Exercise objective: Copy out the part of the listing that opens with the line containing "Click the 保存 save button" and closes with the line containing "coord(765,365)", including both of those lines.

— BEGIN —

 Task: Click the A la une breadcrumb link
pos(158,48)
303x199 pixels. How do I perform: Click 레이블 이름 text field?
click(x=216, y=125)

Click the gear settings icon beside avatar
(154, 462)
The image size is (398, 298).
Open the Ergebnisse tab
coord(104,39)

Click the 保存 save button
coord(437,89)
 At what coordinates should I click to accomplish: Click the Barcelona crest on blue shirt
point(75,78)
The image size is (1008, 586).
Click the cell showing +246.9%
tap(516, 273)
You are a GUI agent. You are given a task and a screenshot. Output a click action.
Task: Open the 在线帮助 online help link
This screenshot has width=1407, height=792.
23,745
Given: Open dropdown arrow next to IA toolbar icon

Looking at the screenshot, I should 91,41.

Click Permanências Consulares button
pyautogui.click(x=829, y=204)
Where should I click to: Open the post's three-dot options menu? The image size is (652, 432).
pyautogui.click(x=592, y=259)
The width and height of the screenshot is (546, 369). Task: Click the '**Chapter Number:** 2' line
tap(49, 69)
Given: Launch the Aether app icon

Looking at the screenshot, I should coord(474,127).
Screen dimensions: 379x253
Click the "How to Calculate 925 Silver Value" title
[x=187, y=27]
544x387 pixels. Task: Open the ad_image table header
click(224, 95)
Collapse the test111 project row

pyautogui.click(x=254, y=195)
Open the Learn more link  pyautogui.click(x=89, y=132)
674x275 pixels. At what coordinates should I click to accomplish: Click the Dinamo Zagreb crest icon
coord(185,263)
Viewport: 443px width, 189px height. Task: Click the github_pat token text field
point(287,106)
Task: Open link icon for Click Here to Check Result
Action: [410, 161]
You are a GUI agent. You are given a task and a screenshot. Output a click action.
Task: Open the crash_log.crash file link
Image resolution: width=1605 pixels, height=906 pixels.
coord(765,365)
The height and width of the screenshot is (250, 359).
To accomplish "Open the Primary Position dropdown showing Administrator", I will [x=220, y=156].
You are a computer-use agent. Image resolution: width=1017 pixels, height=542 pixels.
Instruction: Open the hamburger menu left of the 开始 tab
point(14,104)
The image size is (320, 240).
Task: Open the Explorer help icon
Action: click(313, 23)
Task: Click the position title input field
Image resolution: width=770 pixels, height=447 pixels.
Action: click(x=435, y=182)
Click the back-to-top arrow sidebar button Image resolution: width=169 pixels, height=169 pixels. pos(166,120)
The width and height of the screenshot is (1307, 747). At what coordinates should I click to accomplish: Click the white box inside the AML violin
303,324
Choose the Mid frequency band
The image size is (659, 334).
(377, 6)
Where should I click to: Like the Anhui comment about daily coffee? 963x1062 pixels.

— END —

Problem solution:
Click the 保存 save button
coord(437,89)
 At what coordinates should I click to accomplish: Click the Barcelona crest on blue shirt
point(75,78)
The image size is (1008, 586).
Click the cell showing +246.9%
tap(516, 273)
You are a GUI agent. You are given a task and a screenshot. Output a click action.
Task: Open the 在线帮助 online help link
This screenshot has width=1407, height=792.
23,745
Given: Open dropdown arrow next to IA toolbar icon

Looking at the screenshot, I should 91,41.

Click Permanências Consulares button
pyautogui.click(x=829, y=204)
Where should I click to: Open the post's three-dot options menu? The image size is (652, 432).
pyautogui.click(x=592, y=259)
The width and height of the screenshot is (546, 369). Task: Click the '**Chapter Number:** 2' line
tap(49, 69)
Given: Launch the Aether app icon

Looking at the screenshot, I should coord(474,127).
Screen dimensions: 379x253
Click the "How to Calculate 925 Silver Value" title
[x=187, y=27]
544x387 pixels. Task: Open the ad_image table header
click(224, 95)
Collapse the test111 project row

pyautogui.click(x=254, y=195)
Open the Learn more link  pyautogui.click(x=89, y=132)
674x275 pixels. At what coordinates should I click to accomplish: Click the Dinamo Zagreb crest icon
coord(185,263)
Viewport: 443px width, 189px height. Task: Click the github_pat token text field
point(287,106)
Task: Open link icon for Click Here to Check Result
Action: [410, 161]
You are a GUI agent. You are given a task and a screenshot. Output a click action.
Task: Open the crash_log.crash file link
Image resolution: width=1605 pixels, height=906 pixels.
coord(765,365)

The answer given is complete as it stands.